Urea induced unfolding dynamics of flavin adenine dinucleotide (FAD): Spectroscopic and molecular dynamics simulation studies from femto-second to nanosecond regime

Here, we investigate the effect of urea in the unfolding dynamics of flavin adenine dinucleotide (FAD), an important enzymatic cofactor, through steady state, time-resolved fluorescence spectroscopic and molecular dynamics (MD) simulation studies. Steady state results indicate the possibility of urea induced unfolding of FAD, inferred from increasing emission intensity of FAD with urea. The TCSPC and up-conversion results suggest that the stack-unstack dynamics of FAD severely gets affected in the presence of urea and leads to an increase in the unstack conformation population from 15% in pure water to 40% in 12 M urea. Molecular dynamics simulation was employed to understand the nature of the interaction between FAD and urea at the molecular level.
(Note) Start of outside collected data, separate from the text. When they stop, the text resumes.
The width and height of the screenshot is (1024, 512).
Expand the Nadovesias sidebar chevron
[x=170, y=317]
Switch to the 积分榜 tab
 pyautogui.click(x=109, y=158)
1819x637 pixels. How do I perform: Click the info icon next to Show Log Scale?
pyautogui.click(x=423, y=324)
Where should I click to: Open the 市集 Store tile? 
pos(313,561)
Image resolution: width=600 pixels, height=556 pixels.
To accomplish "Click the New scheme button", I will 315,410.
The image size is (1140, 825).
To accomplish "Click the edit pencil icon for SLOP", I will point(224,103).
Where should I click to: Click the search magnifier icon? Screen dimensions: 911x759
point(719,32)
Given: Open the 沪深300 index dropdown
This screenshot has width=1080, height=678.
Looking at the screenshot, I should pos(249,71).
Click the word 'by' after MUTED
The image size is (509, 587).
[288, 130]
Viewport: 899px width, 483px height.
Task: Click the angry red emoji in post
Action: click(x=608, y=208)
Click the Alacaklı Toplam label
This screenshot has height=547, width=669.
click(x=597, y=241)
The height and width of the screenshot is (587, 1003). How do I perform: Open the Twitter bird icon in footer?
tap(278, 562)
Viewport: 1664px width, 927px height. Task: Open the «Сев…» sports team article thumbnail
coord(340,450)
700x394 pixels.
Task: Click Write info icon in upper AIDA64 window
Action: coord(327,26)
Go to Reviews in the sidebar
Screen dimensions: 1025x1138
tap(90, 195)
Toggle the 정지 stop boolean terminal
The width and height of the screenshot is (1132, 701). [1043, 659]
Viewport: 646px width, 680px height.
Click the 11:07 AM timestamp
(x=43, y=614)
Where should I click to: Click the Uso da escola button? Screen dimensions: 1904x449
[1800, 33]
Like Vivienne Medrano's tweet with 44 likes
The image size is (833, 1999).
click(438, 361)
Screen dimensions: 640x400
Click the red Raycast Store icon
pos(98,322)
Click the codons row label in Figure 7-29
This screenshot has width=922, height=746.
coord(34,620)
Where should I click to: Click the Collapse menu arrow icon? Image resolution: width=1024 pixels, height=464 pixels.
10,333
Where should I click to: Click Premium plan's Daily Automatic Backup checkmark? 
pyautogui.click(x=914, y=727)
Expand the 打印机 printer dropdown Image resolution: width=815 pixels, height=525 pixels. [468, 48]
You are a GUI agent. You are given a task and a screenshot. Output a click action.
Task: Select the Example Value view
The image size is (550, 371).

Results depict that urea molecules replace many of the water molecules around adenine and isoalloxazine rings of FAD. However, the major driving force for the stability of this unstack conformations arises from the favorable stacking interaction of a significant fraction of the urea molecules with adenine and isoalloxazine rings of FAD, which overcomes the intramolecular stacking interaction between themselves observed in pure water.